===== Source text =====
When first I saw trailers for Rush, I assumed it had to be terrible. Then, I saw its positive critical buzz and thought perhaps my first instinct was wrong. Maybe Rush actually would be good.
Truthfully, I’m still not certain whether or not my expectations were met, exceeded or failed.
There is a lot to like about Rush, starting with the performances. Chris Hemsworth (James Hunt) and Daniel Bruhl (Niki Lauda) both shine, capturing their characters’ personalities so well that we understand these men, at least to the extent that Howard and Writer Peter Morgan define them.
The supporting players are also excellent, most especially Alexandra Maria Lara as Marlene, Niki’s wife.
The action sequences are slickly shot, compellingly edited and mostly captivating. Rush didn’t overcome my dislike for racing, but it did keep me interested in racing scenes by making the races themselves only part of the focus. Even as cars speed around the tracks, James and Niki, and the rivalry between them, are always present.
===== Input data =====
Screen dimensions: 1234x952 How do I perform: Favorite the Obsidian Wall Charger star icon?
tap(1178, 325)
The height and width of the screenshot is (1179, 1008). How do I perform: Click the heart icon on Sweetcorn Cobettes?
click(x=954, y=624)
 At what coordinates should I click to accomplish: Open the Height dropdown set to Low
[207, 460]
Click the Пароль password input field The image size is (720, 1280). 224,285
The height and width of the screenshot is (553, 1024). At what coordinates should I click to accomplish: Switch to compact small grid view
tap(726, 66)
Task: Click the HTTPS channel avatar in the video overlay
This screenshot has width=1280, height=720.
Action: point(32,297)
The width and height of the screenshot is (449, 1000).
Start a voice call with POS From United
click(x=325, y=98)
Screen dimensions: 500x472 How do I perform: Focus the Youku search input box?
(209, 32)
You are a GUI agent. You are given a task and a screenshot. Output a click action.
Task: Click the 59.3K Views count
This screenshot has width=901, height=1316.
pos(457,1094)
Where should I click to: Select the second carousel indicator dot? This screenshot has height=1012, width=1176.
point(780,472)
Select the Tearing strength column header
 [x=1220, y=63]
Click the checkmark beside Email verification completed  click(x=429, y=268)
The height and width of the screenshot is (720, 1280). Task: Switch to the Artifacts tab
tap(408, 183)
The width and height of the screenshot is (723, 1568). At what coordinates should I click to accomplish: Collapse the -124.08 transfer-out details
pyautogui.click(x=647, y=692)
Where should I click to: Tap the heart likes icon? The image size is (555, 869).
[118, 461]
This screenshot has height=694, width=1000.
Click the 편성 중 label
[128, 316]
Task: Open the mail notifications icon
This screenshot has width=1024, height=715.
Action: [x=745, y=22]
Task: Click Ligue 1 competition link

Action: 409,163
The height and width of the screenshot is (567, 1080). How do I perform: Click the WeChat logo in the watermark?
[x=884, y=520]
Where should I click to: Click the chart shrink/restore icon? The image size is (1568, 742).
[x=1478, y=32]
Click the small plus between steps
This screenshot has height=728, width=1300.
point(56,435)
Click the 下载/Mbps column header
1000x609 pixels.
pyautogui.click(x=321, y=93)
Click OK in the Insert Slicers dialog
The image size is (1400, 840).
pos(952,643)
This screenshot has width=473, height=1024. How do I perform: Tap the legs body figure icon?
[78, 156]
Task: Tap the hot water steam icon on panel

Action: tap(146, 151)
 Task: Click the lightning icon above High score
=====
(Exercise directions): According to the review of Rush, which actor plays Marlene? Rely only on the review of Rush.

(Your solution): Alexandra Maria Lara